In der Orgelkonzertreihe zur Osterzeit war am Samstagabend der Berliner Domorganist Andreas Sieling im Paulus-Dom zu Gast. Den Schwerpunkt bildete französische Orgelmusik des 19./20. Jahrhunderts. Mit seinem dramaturgisch hervorragend konzipierten Programm konnte er sowohl seine Virtuosität als auch sein tiefes musikalisches Verständnis demonstrieren.

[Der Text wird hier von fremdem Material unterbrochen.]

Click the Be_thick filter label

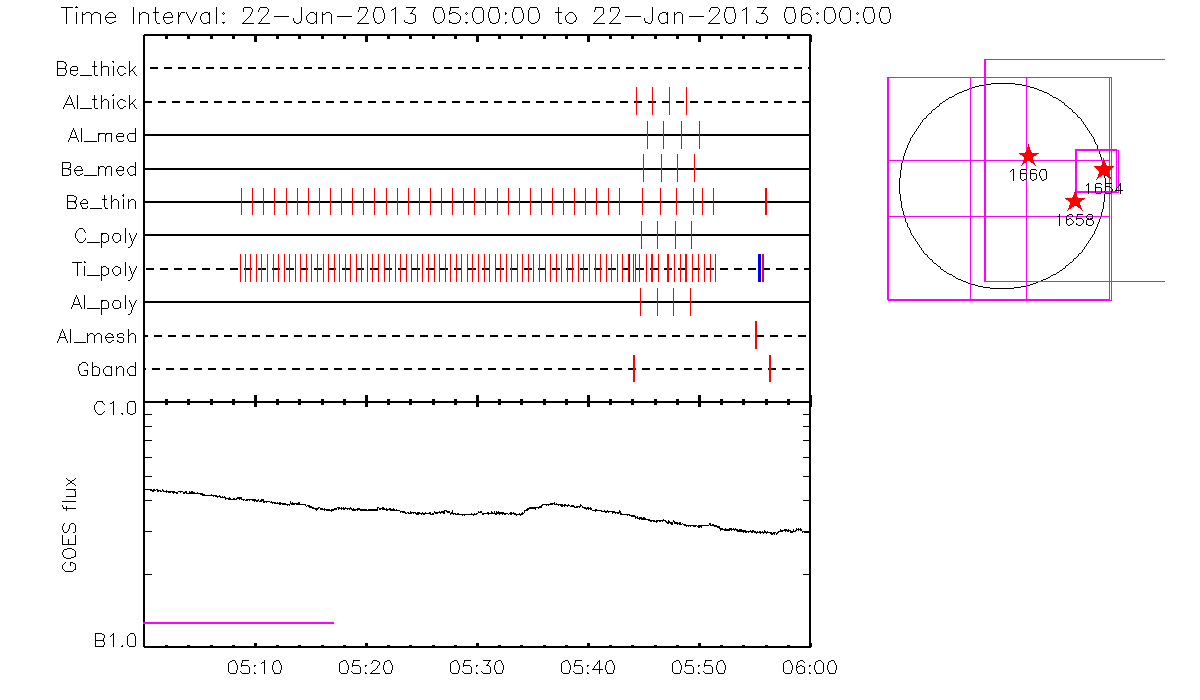coord(97,69)
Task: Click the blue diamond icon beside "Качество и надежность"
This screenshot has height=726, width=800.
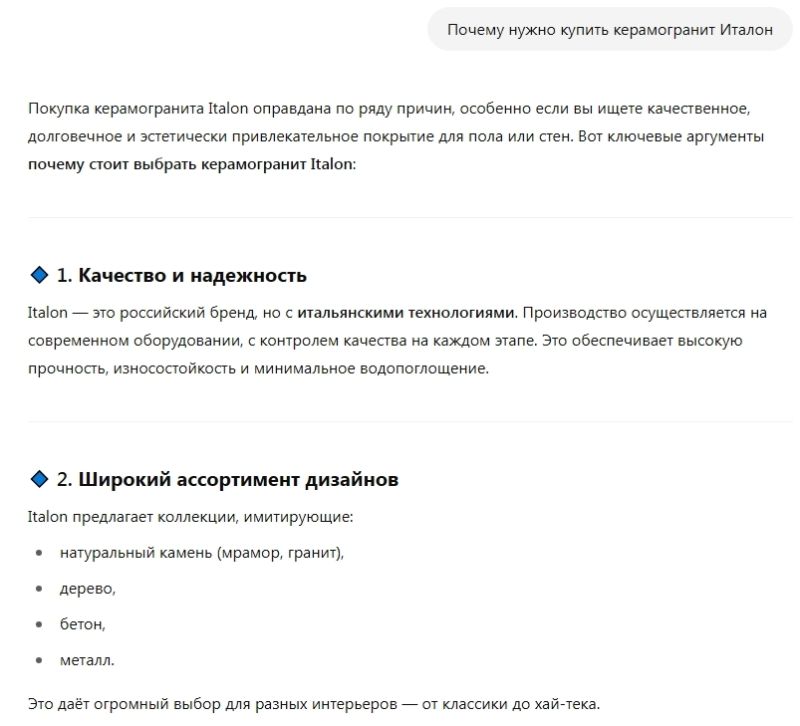Action: (40, 275)
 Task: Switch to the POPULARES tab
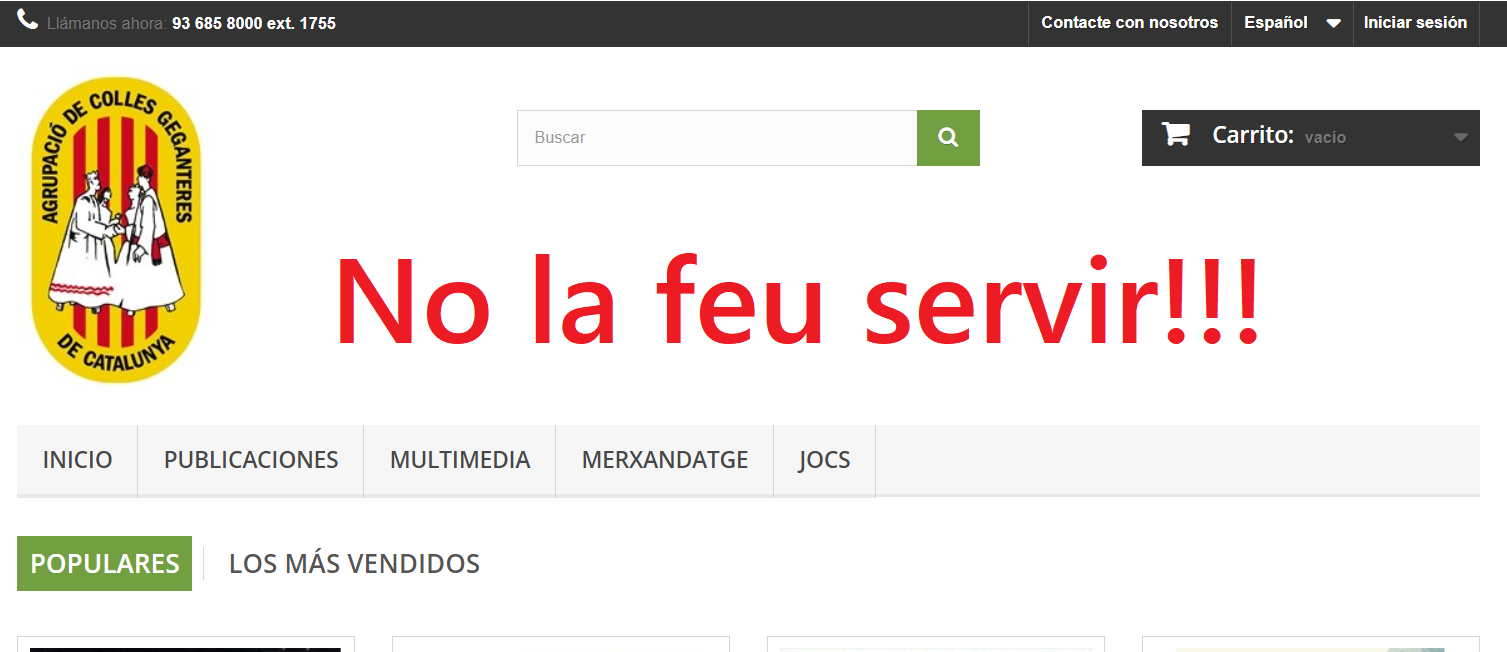point(105,563)
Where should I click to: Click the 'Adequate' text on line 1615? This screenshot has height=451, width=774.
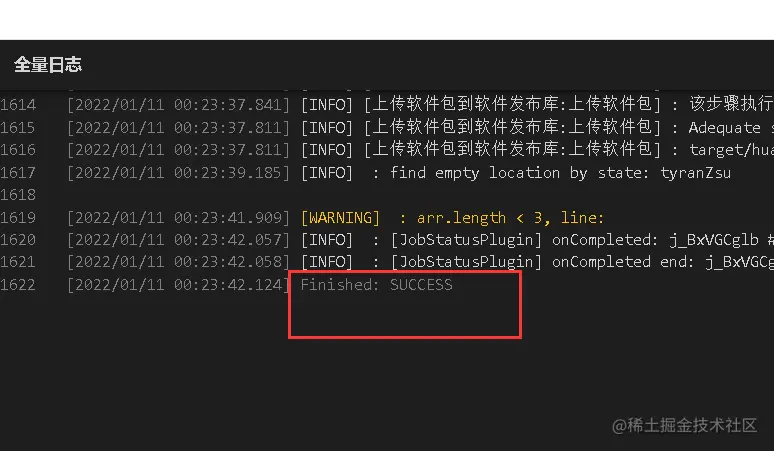click(x=725, y=128)
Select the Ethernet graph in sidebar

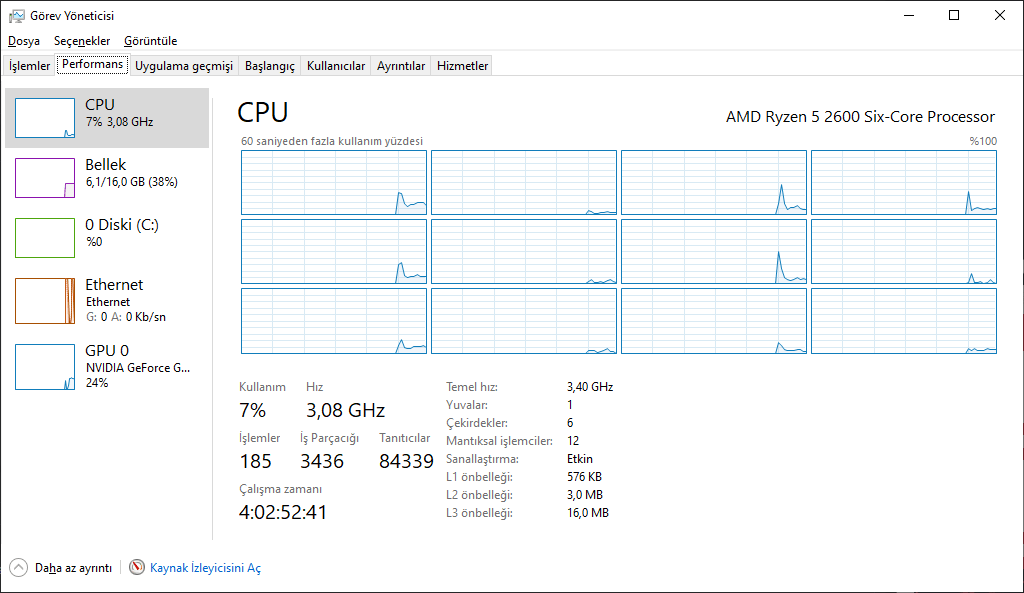coord(44,300)
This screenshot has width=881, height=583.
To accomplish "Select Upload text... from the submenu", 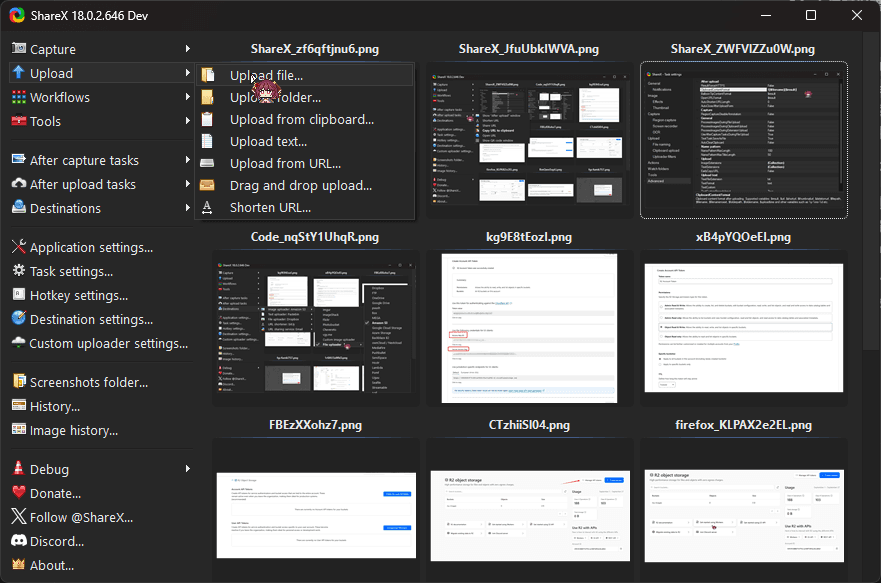I will [x=268, y=141].
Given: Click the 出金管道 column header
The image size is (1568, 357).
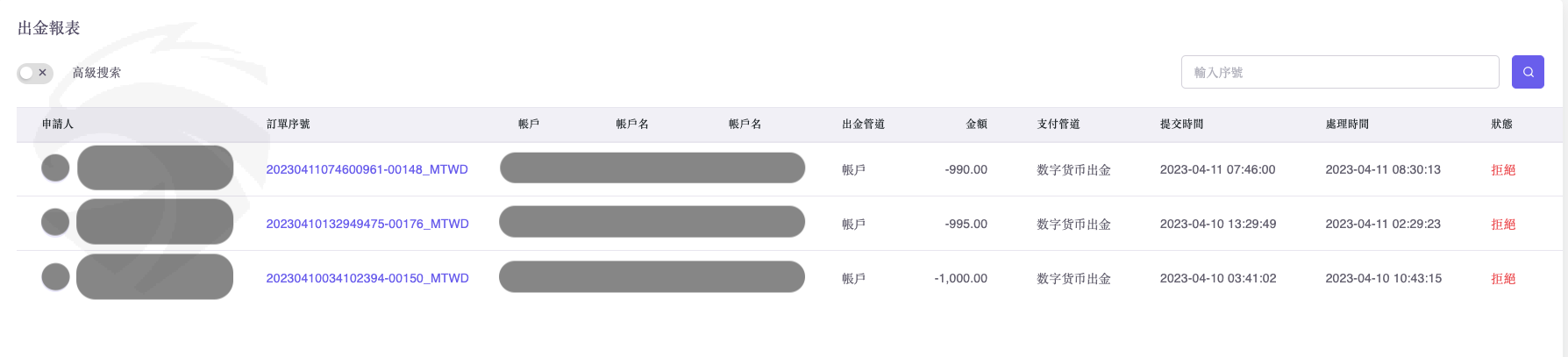Looking at the screenshot, I should pyautogui.click(x=863, y=124).
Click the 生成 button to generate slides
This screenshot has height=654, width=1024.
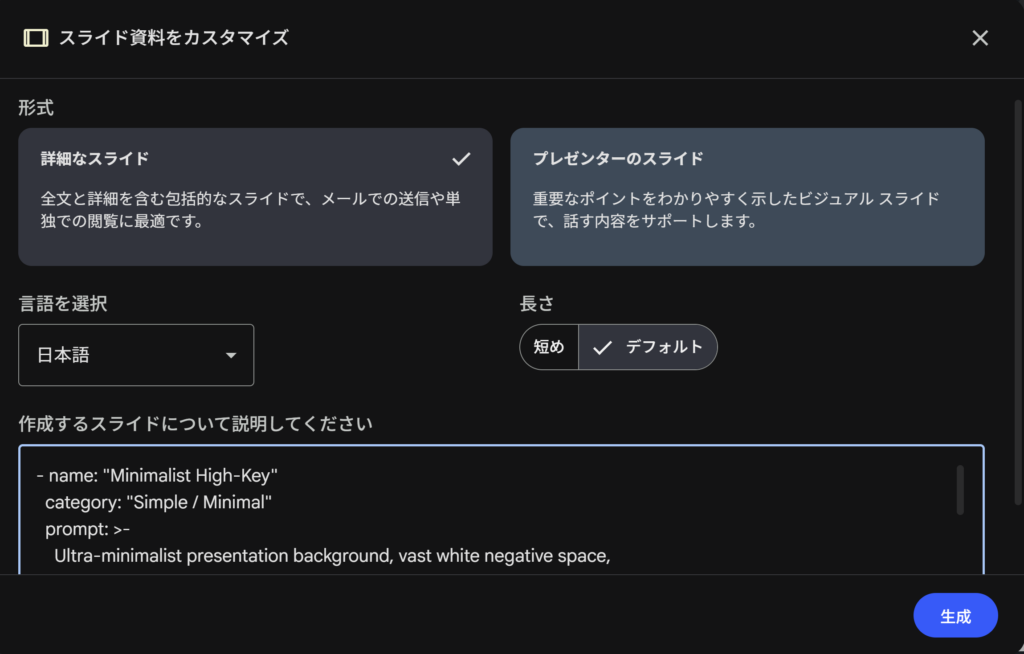955,615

Sonntag, 26.05.2019, 16:44 Uhr aktualisiert: 27.05.2019, 18:05 Uhr
Andreas Sieling Foto: Stutzinger

Umrahmt wurde das Programm von verschriftlichten Improvisationen Charles Tournemires: Groß angelegte Werke über die gregorianischen Melodien des „Te Deum“ und der Ostersequenz „Victimae paschali laudes“.

Die stürmische Kühnheit des Komponisten, die Dramatik des Sujets und die Lust an der Farbigkeit des Orgelklanges – all dies vereinte Sieling zu ausgezeichneter Orgelkunst. Die Improvisationen wirkten wie im Moment geborener Wille des Musikers. Beeindruckend.

Im Zentrum des Konzerts César Francks letztes vollendetes Orgelwerk: der Choral a-moll von 1890. Die von Choralbearbeitungen Johann Sebastian Bachs beeinflusste Komposition kulminiert in einer glanzvollen und höchst dramatischen Apotheose. Vollgriffig und mit Sensibilität für dynamische Differenzierungen überzeugte Andreas Sieling auch hier. Zwiebelschalen gleich hatte der Organist Francks Choral durch zärtlich intime und zugleich verspielte Berceusen Louis Viernes und des legendären Orgelimprovisators Pierre Cochereau umrahmt.

Auch die nächste „Schale“ bildeten verwandte Werke: von Karl Straube im Sinne der spätromantischen Klanglichkeit bearbeitete Passacaglia-Vertonungen von Kerll und Muffat. In den sensibel registrierten Variationsreihen über gleichbleibende Bassverläufe zeigte der Gastorganist an der Klais-Orgel, welch kluge agogische Qualitäten er besitzt. Diese „kleinen“ Bearbeitungen gerieten zum Ereignis. Mit anhaltendem Applaus bedankte sich das offensichtlich begeisterte Publikum.